▶ _SUPPLIED ENTRIES_
Segment Open
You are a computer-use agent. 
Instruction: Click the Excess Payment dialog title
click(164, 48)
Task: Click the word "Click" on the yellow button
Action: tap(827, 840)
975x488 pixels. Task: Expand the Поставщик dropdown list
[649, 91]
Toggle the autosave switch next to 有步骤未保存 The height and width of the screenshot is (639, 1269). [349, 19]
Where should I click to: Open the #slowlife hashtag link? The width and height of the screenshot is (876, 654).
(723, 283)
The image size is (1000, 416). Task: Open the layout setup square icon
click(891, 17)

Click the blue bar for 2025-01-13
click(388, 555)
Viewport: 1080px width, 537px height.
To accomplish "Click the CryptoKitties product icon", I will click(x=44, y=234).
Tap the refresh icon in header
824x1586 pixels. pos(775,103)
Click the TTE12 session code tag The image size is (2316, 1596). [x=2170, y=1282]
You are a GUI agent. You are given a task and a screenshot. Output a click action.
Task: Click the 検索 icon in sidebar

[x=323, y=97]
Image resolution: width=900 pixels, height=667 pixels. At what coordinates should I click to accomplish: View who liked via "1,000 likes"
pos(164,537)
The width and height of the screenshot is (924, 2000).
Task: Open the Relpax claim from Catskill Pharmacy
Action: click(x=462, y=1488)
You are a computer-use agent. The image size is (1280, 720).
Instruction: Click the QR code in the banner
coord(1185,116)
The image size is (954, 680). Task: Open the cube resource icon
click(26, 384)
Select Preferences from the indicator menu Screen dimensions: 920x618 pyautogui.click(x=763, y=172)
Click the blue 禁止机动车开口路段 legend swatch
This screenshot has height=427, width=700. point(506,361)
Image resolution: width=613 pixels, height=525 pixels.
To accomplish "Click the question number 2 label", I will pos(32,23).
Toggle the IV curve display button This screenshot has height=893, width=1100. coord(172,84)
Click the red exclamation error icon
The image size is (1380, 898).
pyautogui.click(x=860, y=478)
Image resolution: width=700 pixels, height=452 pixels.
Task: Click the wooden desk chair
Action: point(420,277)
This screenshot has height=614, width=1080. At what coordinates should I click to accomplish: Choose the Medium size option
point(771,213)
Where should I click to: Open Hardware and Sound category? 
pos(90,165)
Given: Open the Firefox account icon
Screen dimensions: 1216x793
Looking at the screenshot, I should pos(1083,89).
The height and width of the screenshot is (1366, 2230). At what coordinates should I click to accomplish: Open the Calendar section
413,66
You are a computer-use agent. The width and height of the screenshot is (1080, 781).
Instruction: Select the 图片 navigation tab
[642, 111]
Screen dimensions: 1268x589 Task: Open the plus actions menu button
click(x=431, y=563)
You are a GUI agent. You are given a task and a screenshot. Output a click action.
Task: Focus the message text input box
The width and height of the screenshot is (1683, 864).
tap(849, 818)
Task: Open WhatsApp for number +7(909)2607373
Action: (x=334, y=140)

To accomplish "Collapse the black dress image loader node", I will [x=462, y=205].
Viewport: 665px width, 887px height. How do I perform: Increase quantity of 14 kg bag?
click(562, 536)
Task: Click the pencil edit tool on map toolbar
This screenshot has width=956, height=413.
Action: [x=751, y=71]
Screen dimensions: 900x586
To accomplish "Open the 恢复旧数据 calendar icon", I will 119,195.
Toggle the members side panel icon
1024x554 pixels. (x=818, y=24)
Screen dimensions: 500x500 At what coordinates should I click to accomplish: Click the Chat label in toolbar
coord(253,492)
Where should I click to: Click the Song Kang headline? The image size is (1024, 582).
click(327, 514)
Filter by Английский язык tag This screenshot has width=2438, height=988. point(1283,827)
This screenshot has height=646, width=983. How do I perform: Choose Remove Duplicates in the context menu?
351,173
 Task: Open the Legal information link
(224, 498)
Segment Closed
▶ _WHAT YOU HAVE TO DO_
Lines containing the word "agent": copy every one of them from the records above.

▶ _RESPONSE BELOW_
You are a computer-use agent. 
You are a GUI agent. You are given a task and a screenshot. Output a click action.
You are a computer-use agent. The image size is (1280, 720).
You are a computer-use agent. The width and height of the screenshot is (1080, 781).
You are a GUI agent. You are given a task and a screenshot. Output a click action.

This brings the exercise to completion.